BEGIN Supplied data
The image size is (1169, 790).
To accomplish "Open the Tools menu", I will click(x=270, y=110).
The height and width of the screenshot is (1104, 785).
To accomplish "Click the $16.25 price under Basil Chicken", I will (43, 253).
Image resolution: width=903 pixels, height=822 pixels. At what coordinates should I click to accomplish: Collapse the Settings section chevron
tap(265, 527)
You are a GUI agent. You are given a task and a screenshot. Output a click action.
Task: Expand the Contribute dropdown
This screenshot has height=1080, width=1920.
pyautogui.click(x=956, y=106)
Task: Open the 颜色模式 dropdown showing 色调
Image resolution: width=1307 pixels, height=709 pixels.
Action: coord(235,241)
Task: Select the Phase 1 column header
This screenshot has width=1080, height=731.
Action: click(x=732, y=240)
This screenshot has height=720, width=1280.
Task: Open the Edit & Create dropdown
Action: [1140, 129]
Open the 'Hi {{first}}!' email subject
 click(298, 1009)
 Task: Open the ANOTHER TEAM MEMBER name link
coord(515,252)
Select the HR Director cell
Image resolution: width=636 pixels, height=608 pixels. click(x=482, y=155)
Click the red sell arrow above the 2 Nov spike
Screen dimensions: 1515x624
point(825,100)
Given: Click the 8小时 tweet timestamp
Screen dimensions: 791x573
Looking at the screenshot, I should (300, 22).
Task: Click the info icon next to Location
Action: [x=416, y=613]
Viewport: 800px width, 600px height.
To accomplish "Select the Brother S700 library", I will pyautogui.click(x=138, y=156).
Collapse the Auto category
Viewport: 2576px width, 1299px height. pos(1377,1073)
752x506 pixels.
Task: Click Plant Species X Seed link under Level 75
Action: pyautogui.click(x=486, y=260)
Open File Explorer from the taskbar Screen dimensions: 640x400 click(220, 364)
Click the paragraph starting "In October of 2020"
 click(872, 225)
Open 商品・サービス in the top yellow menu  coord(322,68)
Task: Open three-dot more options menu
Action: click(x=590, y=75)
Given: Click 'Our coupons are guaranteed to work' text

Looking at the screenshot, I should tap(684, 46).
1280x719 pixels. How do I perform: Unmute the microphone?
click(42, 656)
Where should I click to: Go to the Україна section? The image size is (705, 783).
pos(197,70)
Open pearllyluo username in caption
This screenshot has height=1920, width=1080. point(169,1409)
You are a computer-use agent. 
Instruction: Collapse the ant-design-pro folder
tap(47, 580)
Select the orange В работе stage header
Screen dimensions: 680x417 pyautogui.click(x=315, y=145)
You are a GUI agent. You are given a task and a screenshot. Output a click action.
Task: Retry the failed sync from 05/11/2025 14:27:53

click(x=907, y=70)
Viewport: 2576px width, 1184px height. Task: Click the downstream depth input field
END Supplied data
__Given request__. Copy out the lines of the material exactly, starting at the line containing "Collapse the Auto category" and ending at the line containing "Screen dimensions: 680x417".

__Task answer__.
Collapse the Auto category
Viewport: 2576px width, 1299px height. pos(1377,1073)
752x506 pixels.
Task: Click Plant Species X Seed link under Level 75
Action: pyautogui.click(x=486, y=260)
Open File Explorer from the taskbar Screen dimensions: 640x400 click(220, 364)
Click the paragraph starting "In October of 2020"
 click(872, 225)
Open 商品・サービス in the top yellow menu  coord(322,68)
Task: Open three-dot more options menu
Action: click(x=590, y=75)
Given: Click 'Our coupons are guaranteed to work' text

Looking at the screenshot, I should tap(684, 46).
1280x719 pixels. How do I perform: Unmute the microphone?
click(42, 656)
Where should I click to: Go to the Україна section? The image size is (705, 783).
pos(197,70)
Open pearllyluo username in caption
This screenshot has height=1920, width=1080. point(169,1409)
You are a computer-use agent. 
Instruction: Collapse the ant-design-pro folder
tap(47, 580)
Select the orange В работе stage header
Screen dimensions: 680x417 pyautogui.click(x=315, y=145)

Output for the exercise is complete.